PfAct1 polymerization rate constants compared with smooth and skeletal muscle actin
| Actin | Assembly rate constant (subunits/µM·s) | Disassembly rate constant (subunits/s) | Critical concentration (µM) |
| PfAct1 + JAS* | 4.9 | 0.03 | 0.005 |
| PfAct1† | 3.8 ± 1.0 | 14.8 ± 0.4 | 4.1 ± 1.0 |
| PfAct1 + BeFx‡ | 2.6 ± 0.7 | 11.2 ± 3.7 | 4.2 ± 0.3 |
| PfAct1-ADP§ | 0.18 | 9.8 | 55 |
| PfAct1 (human D-loop)¶ | 9.2 ± 3.1 | 7.4 ± 0.5 | 0.86 ± 0.33 |
| Smooth muscle actin (ACTA2)# | 15.9 ± 3.4 | 0.7 ± 0.6 | 0.05 ± 0.04 |
| Skeletal muscle actin (ACTA1)‖ | 7.4 ± 0.5 | 0.8 ± 0.8 | 0.13 ± 0.17 |
| Skeletal muscle actin (ACTA1) visualized with actin-chromobody** | 8.2 | 2.1 | 0.25 |
Rate constants were obtained from the plot of assembly rate versus actin concentration, with the slope defining the assembly rate constant, the y-intercept the disassembly rate constant, and the x-intercept the critical concentration. Error bars ± SD. Rates of PfAct1 assembly were obtained during the first 6 min of polymerization for actin-ATP, or the first 2 to 3 min for actin-ADP. Filaments that grew at the barbed end and showed no shrinkage at the pointed end were analyzed. PfAct1 polymerization buffer: 10 mM imidazole, pH 7.5, 50 mM KCl, 2 mM MgCl2, 1 mM EGTA, 2.5 mM MgATP,10 mM DTT, 0.25% methylcellulose, 0.13 mg/mL glucose oxidase, 50 μg/mL catalase, and 3 mg/mL glucose. Data with PfACt1 were obtained at 37 °C; ACTA1 data are at 25 °C.
Data from 1 experiment with 1 PfAct1 preparation.
Data from 4 experiments with 3 PfAct1 preparations.
Data from 2 experiments with 2 PfAct1 preparations.
Bound nucleotide in PfAct1 was converted to ADP prior to polymerization (Materials and Methods). Fit to data from 2 independent experiments combined, 1 PfAct1 preparation.

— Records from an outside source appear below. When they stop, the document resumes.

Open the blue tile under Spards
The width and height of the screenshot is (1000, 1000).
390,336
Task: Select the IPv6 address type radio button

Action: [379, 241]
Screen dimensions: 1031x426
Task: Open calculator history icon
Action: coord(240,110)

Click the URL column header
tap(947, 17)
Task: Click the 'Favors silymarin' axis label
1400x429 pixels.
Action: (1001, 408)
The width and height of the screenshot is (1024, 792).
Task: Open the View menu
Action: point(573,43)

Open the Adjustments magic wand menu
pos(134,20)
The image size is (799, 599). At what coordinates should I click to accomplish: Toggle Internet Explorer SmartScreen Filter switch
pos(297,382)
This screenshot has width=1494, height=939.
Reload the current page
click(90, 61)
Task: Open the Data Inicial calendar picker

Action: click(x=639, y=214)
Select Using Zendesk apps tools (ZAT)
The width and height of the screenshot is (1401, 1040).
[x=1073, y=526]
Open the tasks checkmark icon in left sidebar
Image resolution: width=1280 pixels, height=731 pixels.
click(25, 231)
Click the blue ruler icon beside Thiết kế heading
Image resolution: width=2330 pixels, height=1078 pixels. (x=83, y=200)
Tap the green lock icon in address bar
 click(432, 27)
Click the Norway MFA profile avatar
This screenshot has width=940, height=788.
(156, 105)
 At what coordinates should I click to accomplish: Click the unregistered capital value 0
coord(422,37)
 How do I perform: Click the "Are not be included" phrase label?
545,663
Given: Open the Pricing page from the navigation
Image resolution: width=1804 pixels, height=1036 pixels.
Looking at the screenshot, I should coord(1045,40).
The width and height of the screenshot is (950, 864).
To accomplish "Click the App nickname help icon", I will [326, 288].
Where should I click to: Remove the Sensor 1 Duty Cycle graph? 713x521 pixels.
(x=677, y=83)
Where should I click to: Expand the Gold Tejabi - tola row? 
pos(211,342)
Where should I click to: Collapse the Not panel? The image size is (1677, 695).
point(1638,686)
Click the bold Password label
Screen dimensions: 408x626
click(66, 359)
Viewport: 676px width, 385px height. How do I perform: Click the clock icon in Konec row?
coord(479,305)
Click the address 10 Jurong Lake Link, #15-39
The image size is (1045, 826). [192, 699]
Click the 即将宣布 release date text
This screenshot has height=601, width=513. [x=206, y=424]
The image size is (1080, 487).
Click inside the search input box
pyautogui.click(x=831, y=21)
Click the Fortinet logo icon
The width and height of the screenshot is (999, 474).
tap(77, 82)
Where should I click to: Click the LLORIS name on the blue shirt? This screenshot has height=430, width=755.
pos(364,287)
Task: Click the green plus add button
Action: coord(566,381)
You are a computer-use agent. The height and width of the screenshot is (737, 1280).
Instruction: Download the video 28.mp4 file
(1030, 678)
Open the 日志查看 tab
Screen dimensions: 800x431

Data from 2 experiments with 1 PfAct1 preparation.
Data from ref. 23.
Data from ref. 17, 25 °C.
Data obtained here using actin-chromobody, at 25 °C for comparison with published values. 1 experiment, 1 skeletal actin preparation (SI Appendix, Fig. S1).